As I indicated in my first post, the spelling was inconsistent and instructions were often cryptic to me, so I looked at several recipes. Sweet Cakes without either spice or sugar asked the cook to “wash your Parsneps cleane” and “dry them upon Canuas,” and since I had neither “parsneps” nor “canuas” I scratched that recipe. I looked next at directions To candy Orenge pills.
Those instructions indicated that I should take the “orenge pills” and “take fine Sugar and Rosewater, & boyle it to the height of Menus Christi.” I figured out that I needed orange peel, but without Rosewater and having no idea how high Menus Christi is, I eliminated that recipe, too. There were many more recipes from which to choose, though, so I persevered.
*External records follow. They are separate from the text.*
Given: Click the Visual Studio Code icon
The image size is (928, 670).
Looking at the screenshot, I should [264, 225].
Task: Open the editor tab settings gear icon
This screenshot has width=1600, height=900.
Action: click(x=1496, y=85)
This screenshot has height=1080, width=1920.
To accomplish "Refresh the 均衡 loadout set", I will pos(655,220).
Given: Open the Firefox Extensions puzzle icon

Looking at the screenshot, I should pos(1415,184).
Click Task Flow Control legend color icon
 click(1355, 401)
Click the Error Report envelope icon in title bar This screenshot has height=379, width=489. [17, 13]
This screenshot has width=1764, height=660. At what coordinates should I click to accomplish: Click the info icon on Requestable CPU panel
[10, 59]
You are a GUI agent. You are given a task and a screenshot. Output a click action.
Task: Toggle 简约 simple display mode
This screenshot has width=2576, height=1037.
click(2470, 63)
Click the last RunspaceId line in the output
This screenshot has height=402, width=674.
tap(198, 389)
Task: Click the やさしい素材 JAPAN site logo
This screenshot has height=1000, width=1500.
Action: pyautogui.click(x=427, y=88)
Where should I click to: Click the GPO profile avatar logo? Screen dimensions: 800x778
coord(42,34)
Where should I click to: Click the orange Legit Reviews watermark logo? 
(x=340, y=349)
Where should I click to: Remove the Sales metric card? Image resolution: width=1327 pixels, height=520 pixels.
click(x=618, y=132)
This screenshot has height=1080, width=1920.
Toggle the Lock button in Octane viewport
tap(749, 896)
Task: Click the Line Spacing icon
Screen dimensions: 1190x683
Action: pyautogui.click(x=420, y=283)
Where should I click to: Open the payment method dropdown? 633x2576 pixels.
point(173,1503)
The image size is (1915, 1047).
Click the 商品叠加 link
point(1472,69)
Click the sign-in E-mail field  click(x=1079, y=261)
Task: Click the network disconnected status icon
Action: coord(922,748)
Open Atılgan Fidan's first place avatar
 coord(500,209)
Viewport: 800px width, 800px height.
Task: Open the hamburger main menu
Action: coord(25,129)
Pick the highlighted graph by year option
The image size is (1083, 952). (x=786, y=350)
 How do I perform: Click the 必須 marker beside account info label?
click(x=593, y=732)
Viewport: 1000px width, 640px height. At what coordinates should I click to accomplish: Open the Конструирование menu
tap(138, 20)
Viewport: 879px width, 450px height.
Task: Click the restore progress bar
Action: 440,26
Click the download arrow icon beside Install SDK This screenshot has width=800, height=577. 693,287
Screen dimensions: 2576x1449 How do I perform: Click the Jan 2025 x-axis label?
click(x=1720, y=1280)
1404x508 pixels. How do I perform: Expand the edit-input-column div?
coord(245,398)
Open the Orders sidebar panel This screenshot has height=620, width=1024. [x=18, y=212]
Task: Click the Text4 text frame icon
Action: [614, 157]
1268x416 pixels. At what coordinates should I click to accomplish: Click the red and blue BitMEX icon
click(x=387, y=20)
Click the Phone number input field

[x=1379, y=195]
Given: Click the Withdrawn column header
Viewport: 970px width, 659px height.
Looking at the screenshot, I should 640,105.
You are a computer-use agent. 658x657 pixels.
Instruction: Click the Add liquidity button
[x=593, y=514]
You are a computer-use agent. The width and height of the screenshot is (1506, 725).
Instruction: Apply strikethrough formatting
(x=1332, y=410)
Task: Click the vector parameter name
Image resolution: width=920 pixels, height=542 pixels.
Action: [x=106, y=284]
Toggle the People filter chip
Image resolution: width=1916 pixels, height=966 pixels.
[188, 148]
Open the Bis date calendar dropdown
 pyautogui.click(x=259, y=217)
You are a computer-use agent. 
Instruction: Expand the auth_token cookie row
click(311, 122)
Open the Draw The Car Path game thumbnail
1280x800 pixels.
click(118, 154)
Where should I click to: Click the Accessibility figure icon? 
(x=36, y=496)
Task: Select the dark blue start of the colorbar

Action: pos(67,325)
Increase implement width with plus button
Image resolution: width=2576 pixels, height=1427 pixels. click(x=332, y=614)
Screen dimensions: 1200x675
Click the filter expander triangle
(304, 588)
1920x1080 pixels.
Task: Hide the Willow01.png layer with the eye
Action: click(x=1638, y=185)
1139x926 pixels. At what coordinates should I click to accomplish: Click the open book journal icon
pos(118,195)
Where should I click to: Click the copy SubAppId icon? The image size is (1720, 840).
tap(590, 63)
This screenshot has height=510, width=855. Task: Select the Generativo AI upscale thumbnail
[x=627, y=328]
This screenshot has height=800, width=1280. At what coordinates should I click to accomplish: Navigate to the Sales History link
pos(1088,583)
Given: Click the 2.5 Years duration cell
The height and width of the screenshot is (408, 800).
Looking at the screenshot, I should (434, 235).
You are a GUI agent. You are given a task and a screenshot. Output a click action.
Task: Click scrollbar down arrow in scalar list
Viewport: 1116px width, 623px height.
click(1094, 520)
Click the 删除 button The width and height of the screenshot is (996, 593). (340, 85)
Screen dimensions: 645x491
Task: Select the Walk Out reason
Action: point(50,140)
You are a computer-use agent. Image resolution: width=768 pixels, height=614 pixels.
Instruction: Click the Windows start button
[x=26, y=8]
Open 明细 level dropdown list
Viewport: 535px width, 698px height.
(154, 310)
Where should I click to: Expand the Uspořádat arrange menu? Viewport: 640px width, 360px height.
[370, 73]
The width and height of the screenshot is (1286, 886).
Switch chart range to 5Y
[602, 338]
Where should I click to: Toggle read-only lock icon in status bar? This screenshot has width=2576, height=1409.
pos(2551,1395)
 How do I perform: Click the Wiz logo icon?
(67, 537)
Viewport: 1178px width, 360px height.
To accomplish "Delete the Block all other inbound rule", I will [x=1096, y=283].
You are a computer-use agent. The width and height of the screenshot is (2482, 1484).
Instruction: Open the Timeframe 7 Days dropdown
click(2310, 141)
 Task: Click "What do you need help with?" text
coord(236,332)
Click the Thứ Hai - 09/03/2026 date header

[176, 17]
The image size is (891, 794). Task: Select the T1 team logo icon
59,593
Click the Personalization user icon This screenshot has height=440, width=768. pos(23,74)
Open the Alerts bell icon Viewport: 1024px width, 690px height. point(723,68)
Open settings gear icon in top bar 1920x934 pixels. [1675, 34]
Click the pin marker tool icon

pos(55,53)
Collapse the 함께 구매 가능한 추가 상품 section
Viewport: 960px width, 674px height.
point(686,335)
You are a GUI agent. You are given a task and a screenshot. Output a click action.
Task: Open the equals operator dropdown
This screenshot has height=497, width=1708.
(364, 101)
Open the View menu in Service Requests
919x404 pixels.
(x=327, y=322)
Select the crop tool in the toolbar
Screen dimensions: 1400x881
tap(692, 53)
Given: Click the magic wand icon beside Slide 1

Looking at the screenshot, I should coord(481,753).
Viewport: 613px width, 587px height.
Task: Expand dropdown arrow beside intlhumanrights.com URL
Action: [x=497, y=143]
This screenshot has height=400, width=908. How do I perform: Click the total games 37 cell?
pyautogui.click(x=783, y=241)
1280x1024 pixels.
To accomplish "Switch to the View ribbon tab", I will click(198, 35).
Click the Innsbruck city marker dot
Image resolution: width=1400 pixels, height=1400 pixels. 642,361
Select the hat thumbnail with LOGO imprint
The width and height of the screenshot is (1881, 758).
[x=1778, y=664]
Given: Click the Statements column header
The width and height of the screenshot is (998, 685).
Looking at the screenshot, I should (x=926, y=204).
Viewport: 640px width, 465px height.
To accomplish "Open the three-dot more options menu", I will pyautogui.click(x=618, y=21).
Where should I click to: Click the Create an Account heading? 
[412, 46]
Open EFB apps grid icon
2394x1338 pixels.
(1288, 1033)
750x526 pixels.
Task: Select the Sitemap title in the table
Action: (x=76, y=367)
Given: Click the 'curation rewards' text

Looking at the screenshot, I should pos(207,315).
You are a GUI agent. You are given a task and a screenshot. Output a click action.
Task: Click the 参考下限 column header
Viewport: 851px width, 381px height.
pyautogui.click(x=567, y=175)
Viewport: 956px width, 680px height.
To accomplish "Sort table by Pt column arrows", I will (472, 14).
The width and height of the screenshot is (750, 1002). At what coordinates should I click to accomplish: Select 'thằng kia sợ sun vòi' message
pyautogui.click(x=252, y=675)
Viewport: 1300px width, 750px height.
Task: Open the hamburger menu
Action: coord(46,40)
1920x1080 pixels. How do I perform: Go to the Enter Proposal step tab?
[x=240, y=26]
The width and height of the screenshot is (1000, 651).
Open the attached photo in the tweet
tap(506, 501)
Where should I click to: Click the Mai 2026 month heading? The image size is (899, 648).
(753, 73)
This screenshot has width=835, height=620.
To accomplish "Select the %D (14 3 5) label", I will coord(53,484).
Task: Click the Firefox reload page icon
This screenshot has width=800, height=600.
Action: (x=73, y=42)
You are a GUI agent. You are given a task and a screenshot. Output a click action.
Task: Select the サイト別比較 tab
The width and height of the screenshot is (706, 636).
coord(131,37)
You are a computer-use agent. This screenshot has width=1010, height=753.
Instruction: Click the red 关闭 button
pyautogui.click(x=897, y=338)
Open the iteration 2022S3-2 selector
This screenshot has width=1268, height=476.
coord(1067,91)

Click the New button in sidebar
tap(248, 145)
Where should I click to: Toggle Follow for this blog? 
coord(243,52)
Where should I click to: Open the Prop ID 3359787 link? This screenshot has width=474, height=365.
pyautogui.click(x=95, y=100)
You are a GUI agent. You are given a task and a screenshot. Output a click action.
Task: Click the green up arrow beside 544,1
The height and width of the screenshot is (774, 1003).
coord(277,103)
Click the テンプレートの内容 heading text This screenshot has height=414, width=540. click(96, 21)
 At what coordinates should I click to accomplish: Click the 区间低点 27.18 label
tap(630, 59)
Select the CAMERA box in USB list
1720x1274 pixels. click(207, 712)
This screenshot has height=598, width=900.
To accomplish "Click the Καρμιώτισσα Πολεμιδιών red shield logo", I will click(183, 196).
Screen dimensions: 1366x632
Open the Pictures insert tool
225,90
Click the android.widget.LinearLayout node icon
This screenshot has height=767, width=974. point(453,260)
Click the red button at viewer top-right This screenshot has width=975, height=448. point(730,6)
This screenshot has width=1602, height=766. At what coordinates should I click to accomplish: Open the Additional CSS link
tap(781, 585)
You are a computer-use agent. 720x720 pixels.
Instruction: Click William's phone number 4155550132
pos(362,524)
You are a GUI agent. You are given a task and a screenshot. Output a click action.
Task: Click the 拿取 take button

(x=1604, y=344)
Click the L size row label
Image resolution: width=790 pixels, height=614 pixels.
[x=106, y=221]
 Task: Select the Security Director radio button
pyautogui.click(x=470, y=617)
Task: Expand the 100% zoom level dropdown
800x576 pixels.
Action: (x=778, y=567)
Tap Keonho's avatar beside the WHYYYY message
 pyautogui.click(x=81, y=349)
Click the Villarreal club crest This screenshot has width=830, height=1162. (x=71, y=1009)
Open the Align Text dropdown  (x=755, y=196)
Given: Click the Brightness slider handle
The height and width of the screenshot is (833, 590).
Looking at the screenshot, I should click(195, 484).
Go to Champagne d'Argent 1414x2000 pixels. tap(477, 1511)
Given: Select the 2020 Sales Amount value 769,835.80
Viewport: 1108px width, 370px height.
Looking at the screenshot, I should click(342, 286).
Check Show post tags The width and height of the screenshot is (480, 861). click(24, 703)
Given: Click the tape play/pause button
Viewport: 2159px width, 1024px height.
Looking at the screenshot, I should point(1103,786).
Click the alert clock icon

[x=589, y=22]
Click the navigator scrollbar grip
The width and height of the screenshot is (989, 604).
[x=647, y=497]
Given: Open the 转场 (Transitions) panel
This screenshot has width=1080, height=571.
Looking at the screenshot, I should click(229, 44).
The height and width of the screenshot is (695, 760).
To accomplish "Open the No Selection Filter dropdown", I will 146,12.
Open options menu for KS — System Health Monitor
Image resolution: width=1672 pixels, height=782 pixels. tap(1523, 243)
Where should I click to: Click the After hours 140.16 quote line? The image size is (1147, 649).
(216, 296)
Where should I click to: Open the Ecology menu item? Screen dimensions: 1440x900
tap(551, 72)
The next recipe I looked at was
To make gelly of Straw-berries, Mulberies, Raspberries, or any such tender fruit. Maybe this one would work. I could certainly find strawberries. But, when I saw that I would need to “grinde them in an Alabaster Mortar,” that I needed “faire water” and that I needed to boil the mixture in a “posnet” with a “little peece of Isinglasse” I gave up on that one, too. Next, To make Ginger-bread.
Ok, everyone likes gingerbread, so maybe I’d found my recipe. But the first sentence proved otherwise. “Take three stale Manchets and grate them.” To make gingerbread? Another recipe down the tubes. I found another one which sounded promising.
To make puffe-paste needed “a quart of the finest flower,” “the whites of three egges, and the yolks of two, & a little cold water.” Now this was promising. But, then I read that I would need to “driue it with a rowling pin abroad,” “put on small peeces of butter” and “fold it ouer.” Not once, but ten times. So, out went that recipe, too.
But, I finally found one! The title was simple, To make wafers.
The ingredients included “a pint of flower,” “a little creame with two yolkes of egs,” and “a little searced Cinamon & sugar.” All that was necessary was to “worke them all together, and bake the paste upon hot Irons.” Hurrah! I recognized this one. Wafers are our cookies, and these are our “Snickerdoodles.” Fun for the weekend. Making Snickerdoodles!